> [PROBLEM DETAILS] Filter the records below, keeping every line that contains the string "Viewport". Case counts, so a line matches only if the capitalization is the same.

Source records:
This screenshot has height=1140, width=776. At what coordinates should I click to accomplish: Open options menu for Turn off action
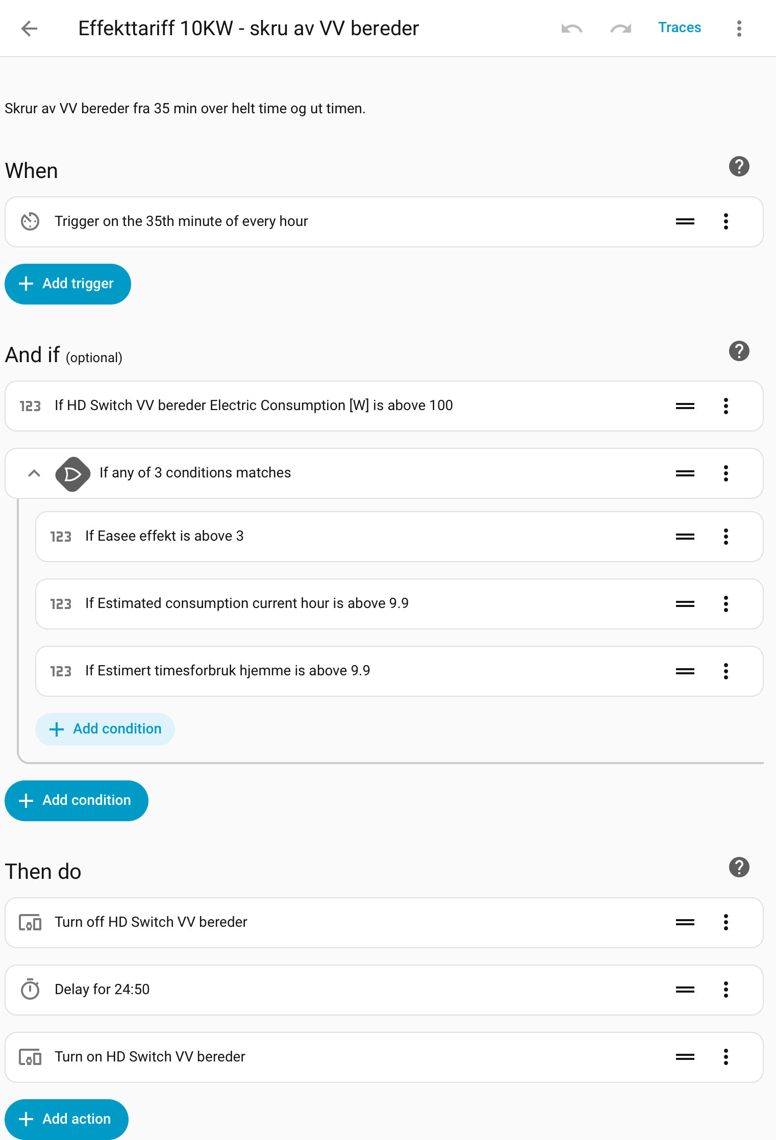(725, 922)
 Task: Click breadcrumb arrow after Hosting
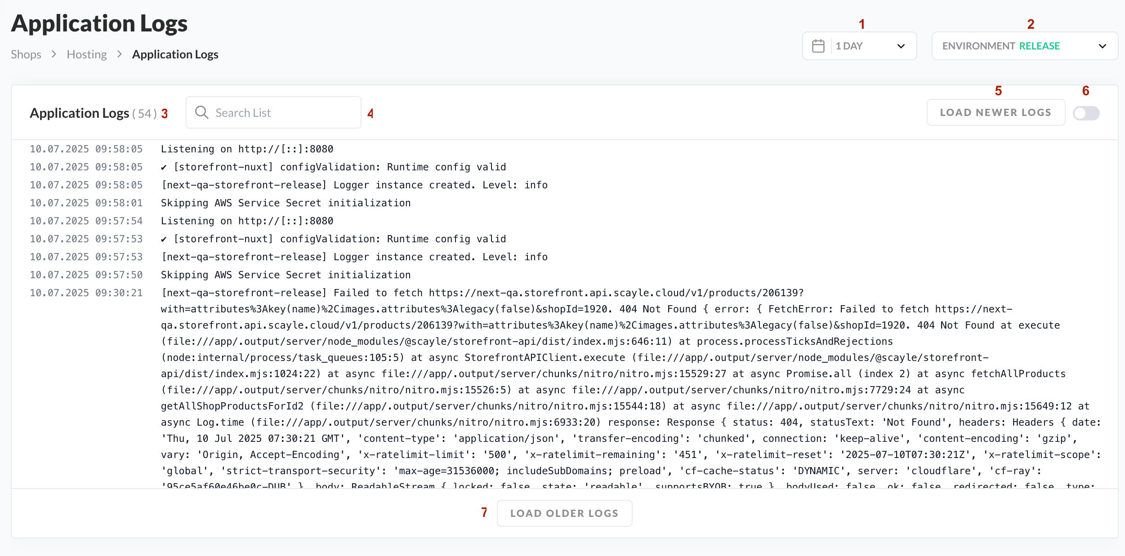pyautogui.click(x=120, y=54)
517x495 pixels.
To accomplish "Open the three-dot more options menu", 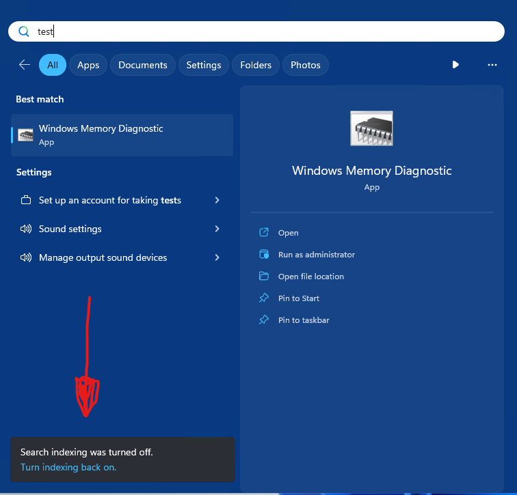I will pyautogui.click(x=492, y=65).
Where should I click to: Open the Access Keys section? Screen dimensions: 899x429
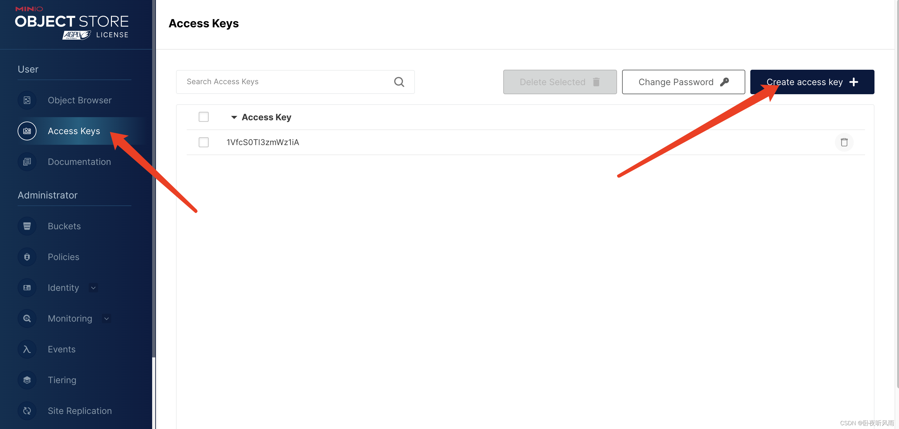point(74,131)
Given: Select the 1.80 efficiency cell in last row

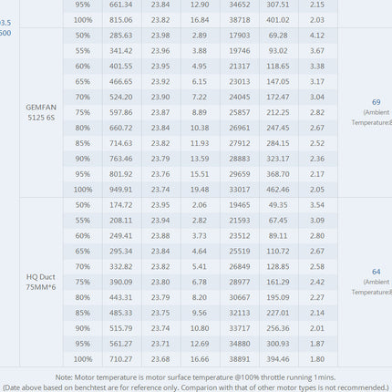Looking at the screenshot, I should [317, 359].
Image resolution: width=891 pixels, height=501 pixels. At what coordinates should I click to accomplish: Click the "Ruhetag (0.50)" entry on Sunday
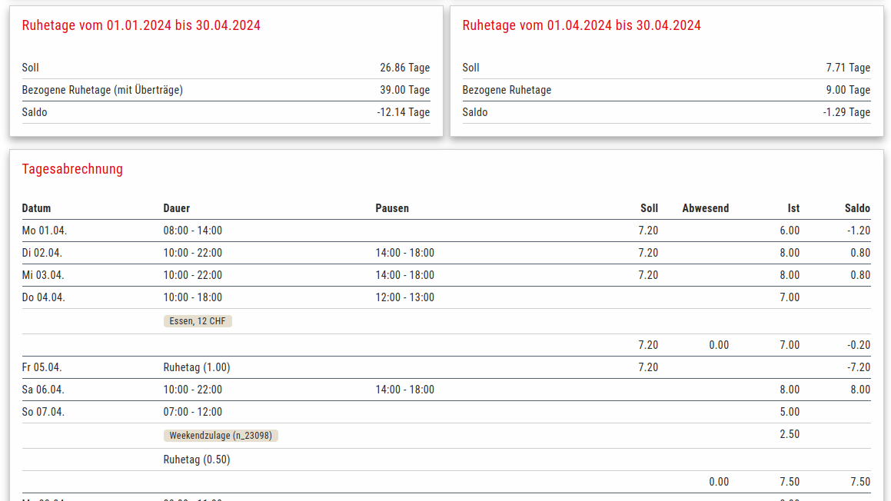(x=196, y=460)
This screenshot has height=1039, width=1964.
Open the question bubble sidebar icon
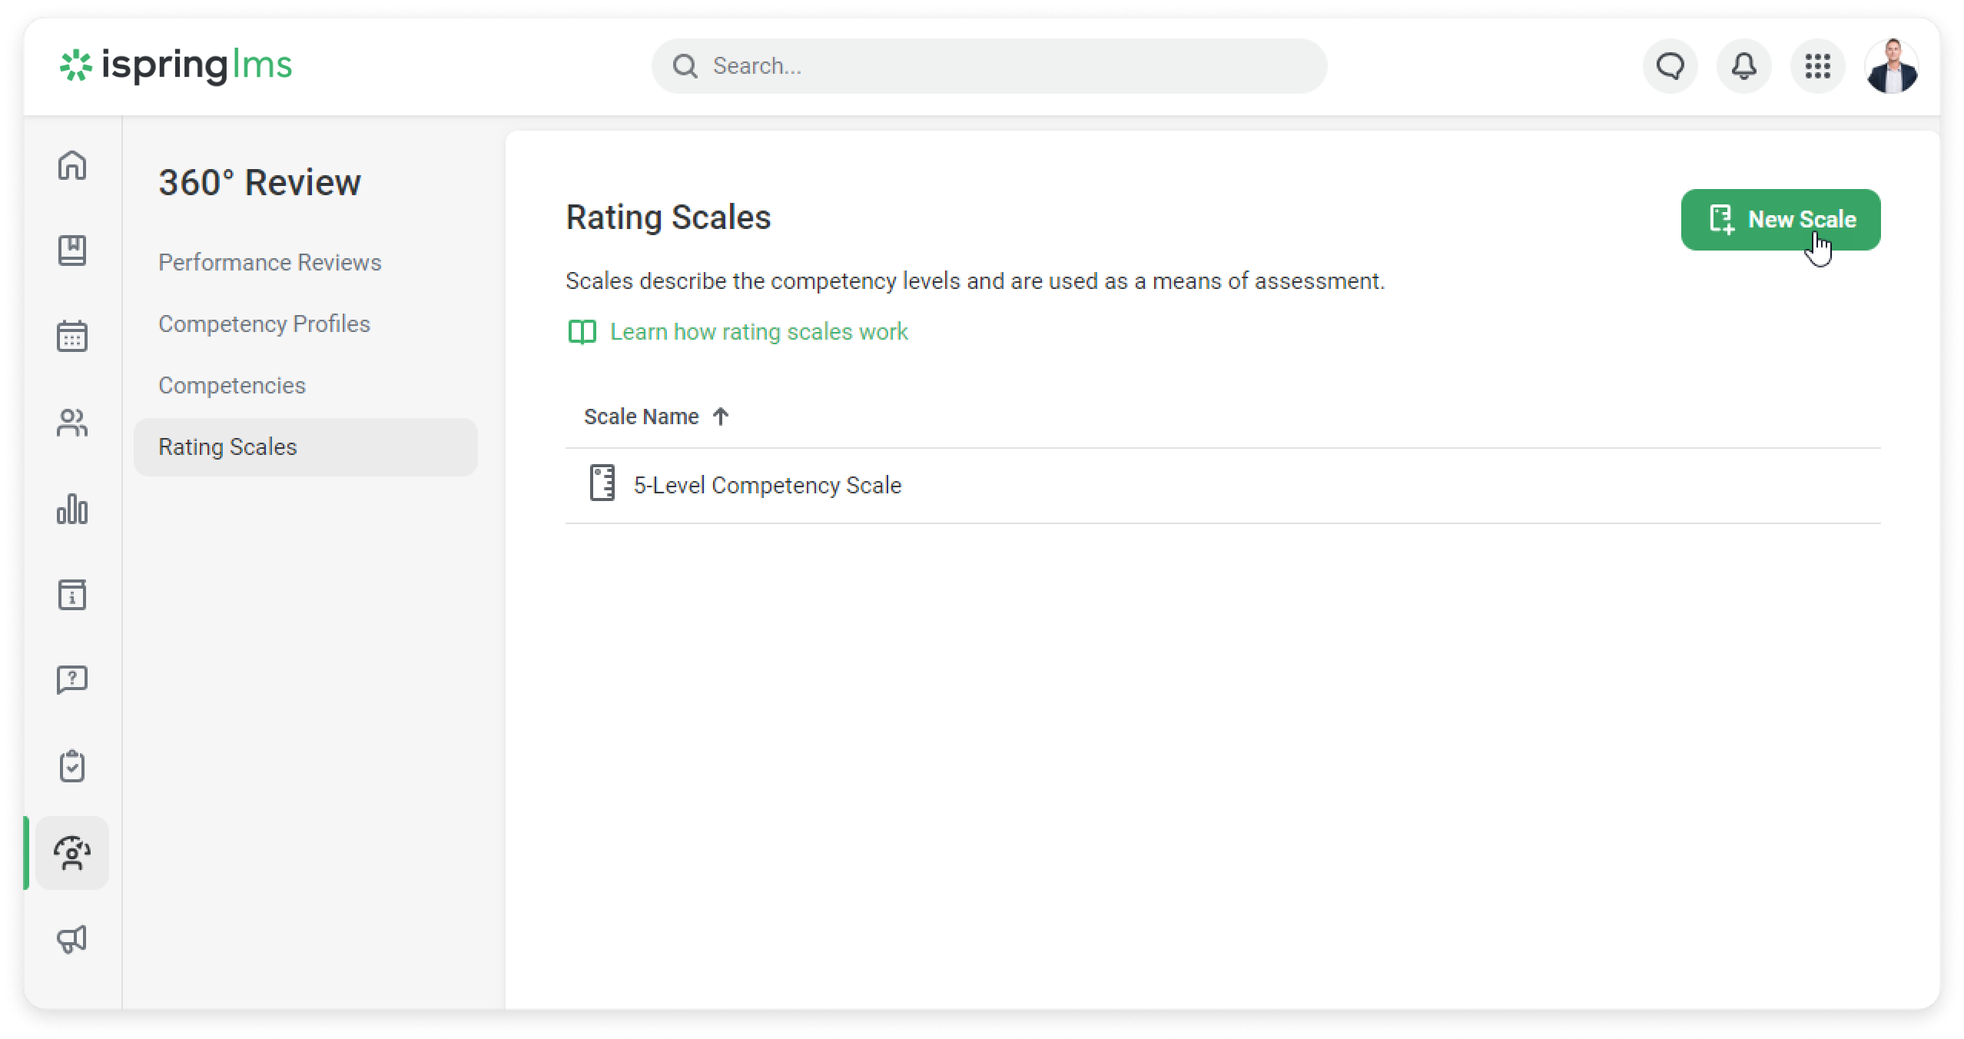tap(72, 680)
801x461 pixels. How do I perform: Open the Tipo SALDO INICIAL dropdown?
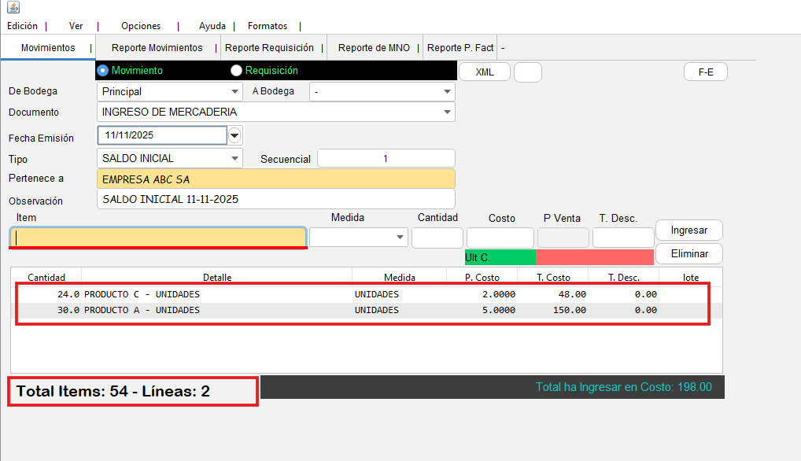pos(235,158)
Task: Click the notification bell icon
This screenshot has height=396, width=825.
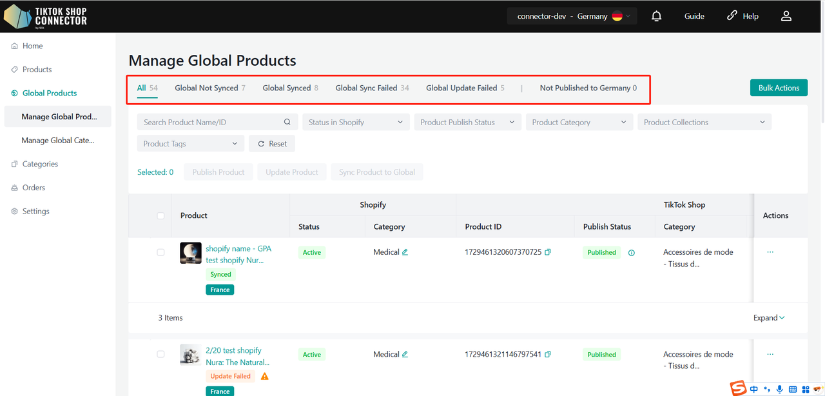Action: point(656,16)
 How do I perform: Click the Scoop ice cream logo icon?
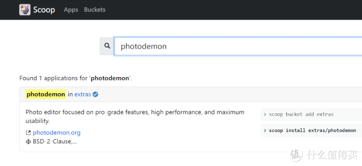[25, 10]
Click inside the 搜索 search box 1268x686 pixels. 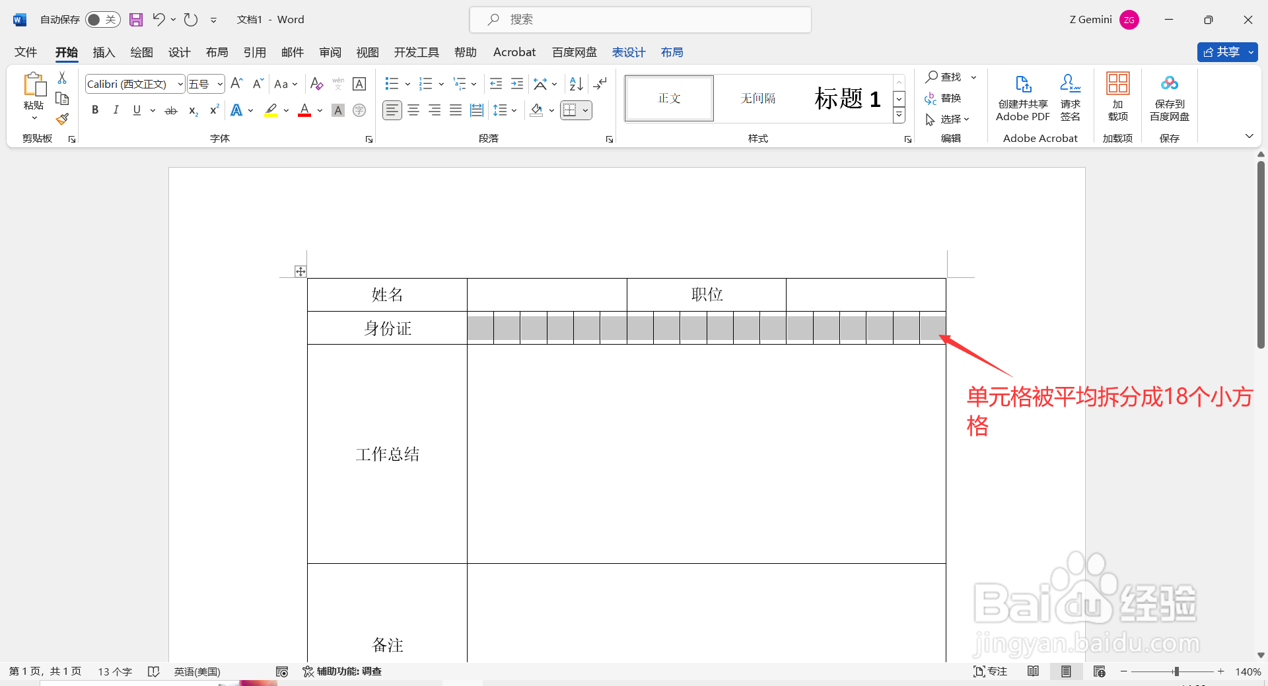point(639,19)
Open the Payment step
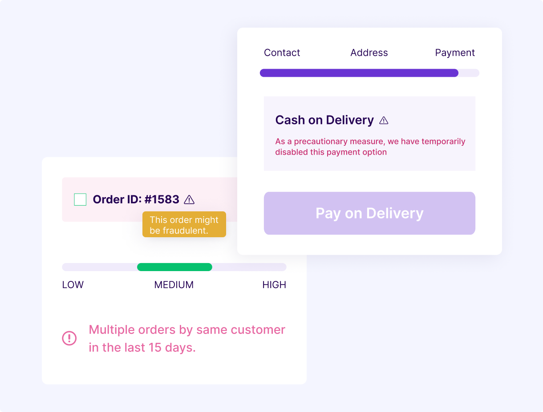Image resolution: width=543 pixels, height=412 pixels. 454,53
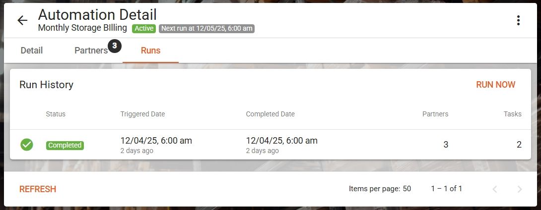Sort by Triggered Date column header
Viewport: 541px width, 210px height.
(142, 114)
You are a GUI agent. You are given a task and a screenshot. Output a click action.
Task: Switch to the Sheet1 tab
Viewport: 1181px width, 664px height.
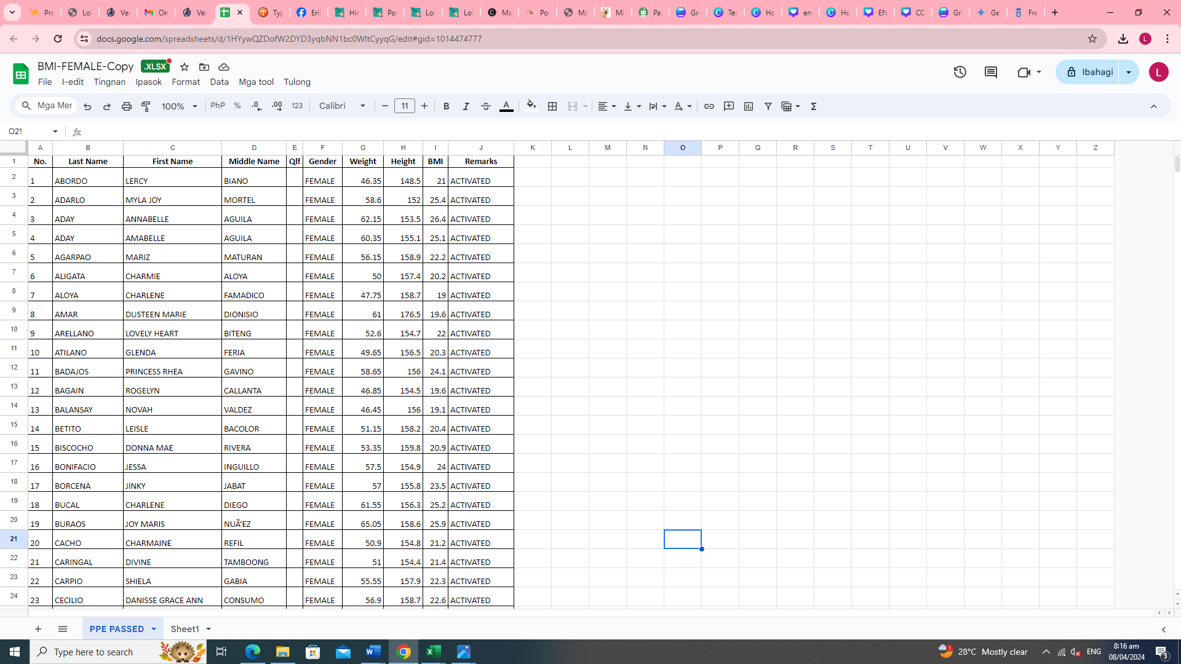point(186,628)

> [CORRECT RESULT]
Viewport: 541px width, 210px height.
Viewport: 1181px width, 664px height.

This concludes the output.